---------- Records to use ----------
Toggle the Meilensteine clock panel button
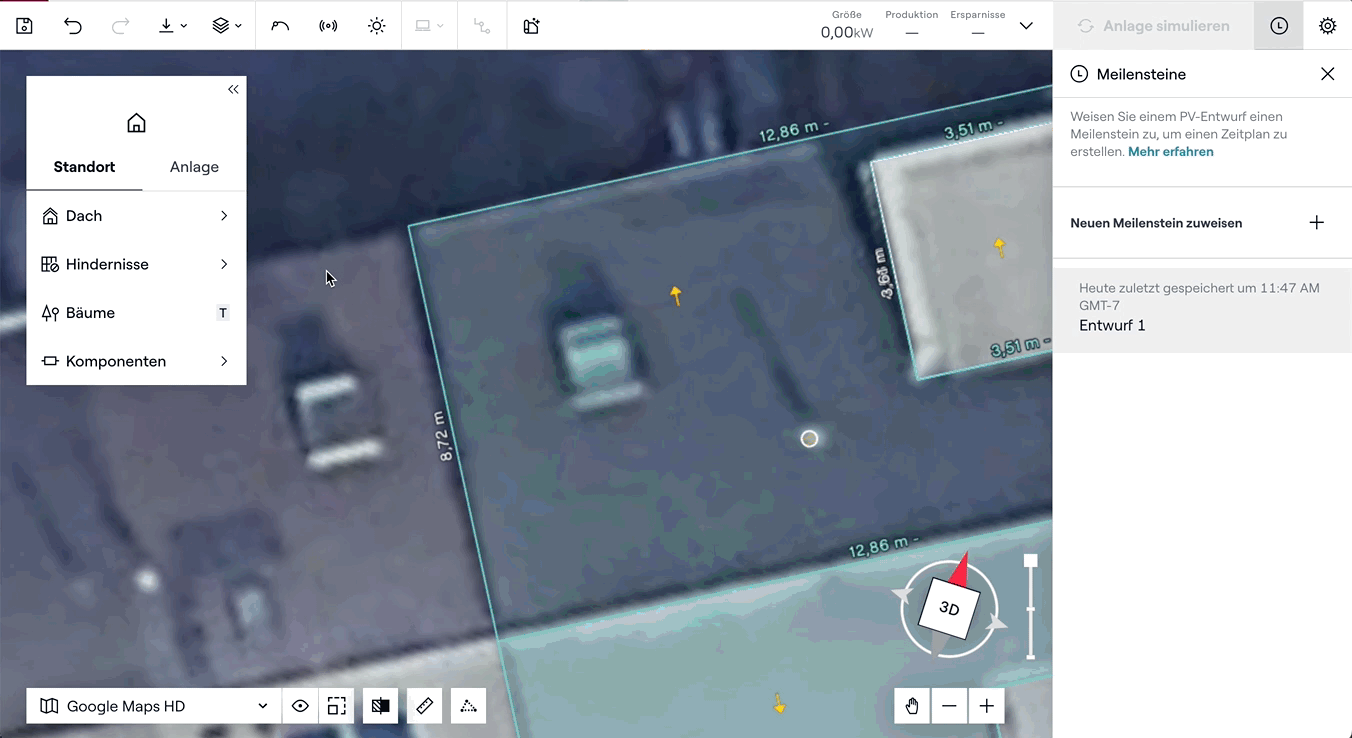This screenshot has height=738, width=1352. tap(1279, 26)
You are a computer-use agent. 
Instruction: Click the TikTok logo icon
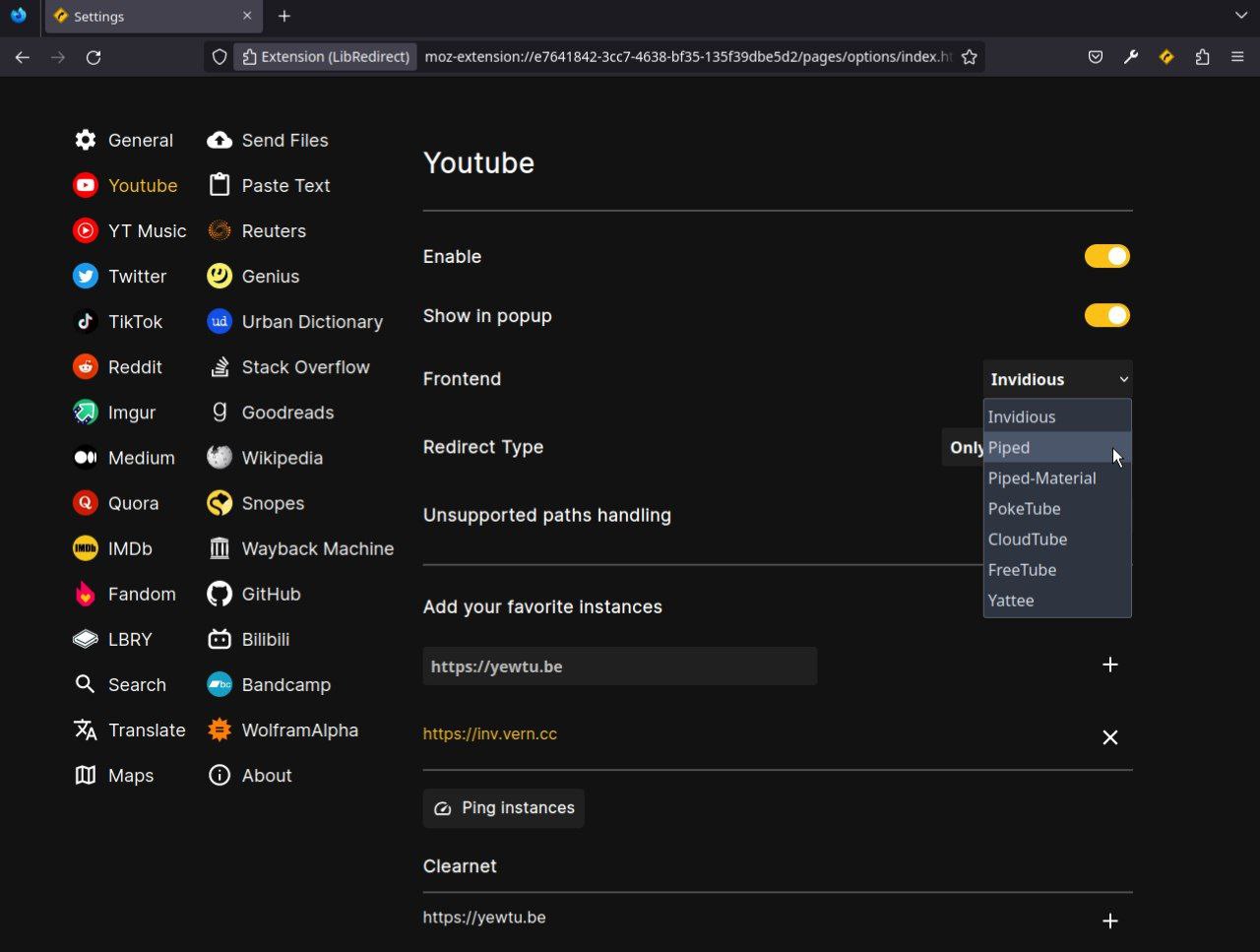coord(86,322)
----------
Can you arrange every line of the entries above as a Markdown table with the columns Row and Entry line, numbering each row, skipping blank lines and leaving the pictures out?

| Row | Entry line |
|---|---|
| 1 | Toggle the Meilensteine clock panel button |
| 2 | This screenshot has height=738, width=1352. tap(1279, 26) |
| 3 | You are a computer-use agent.  |
| 4 | Instruction: Click the TikTok logo icon |
| 5 | coord(86,322) |